Task material:
>>
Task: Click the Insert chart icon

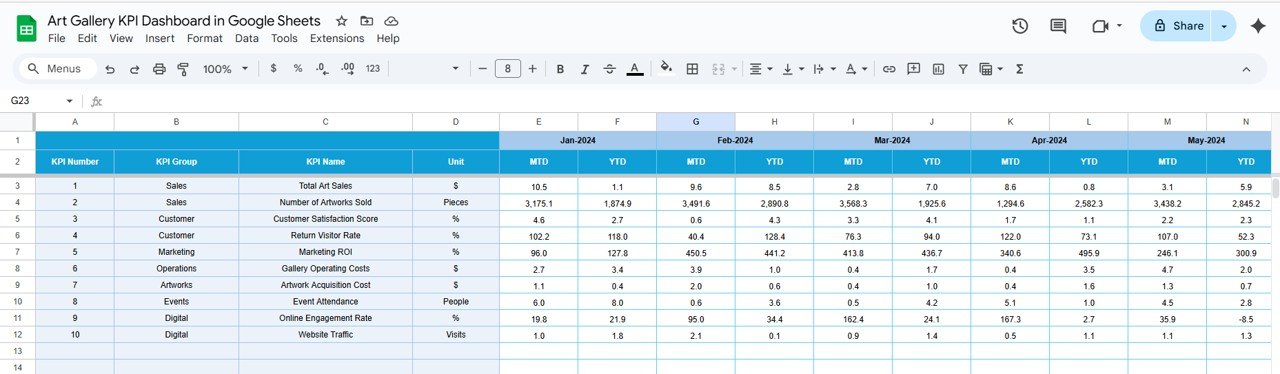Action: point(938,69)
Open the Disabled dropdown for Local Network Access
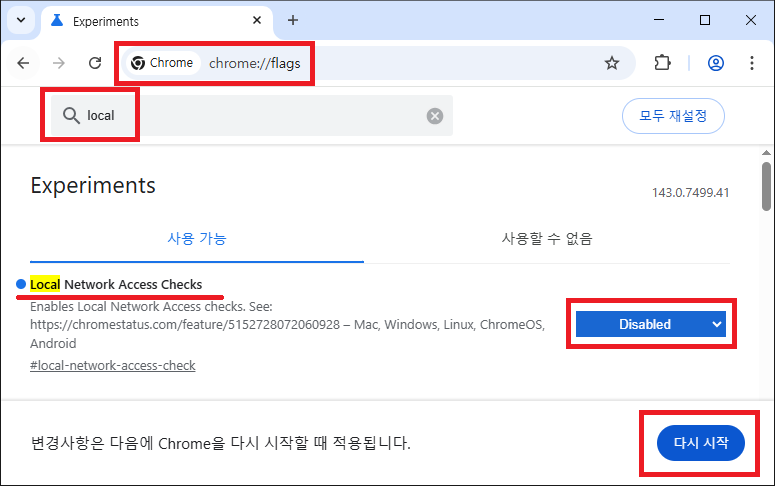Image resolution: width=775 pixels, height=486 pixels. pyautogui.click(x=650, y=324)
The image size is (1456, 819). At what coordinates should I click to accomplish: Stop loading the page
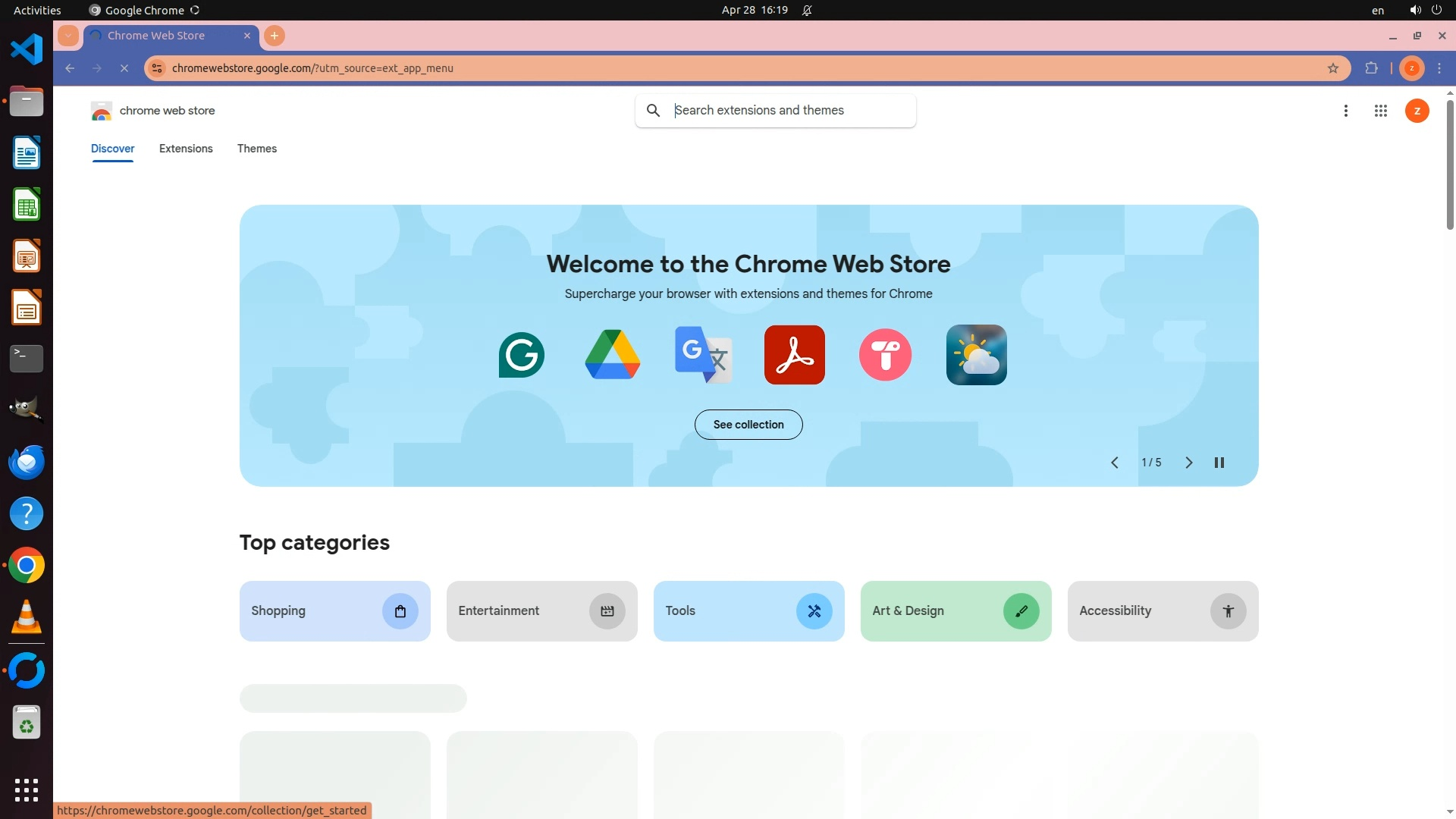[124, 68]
<<
Your objective: Reproduce every line of the material above, requests included, shifting each coordinate and pixel dimension in the answers up by 87, and leave the pictures out.

Response below:
Task: Click the Insert chart icon

Action: point(1025,156)
Open the Disabled dropdown for Local Network Access
Image resolution: width=862 pixels, height=573 pixels. pyautogui.click(x=737, y=411)
The image size is (1456, 819). At what coordinates should I click to accomplish: Stop loading the page
[211, 155]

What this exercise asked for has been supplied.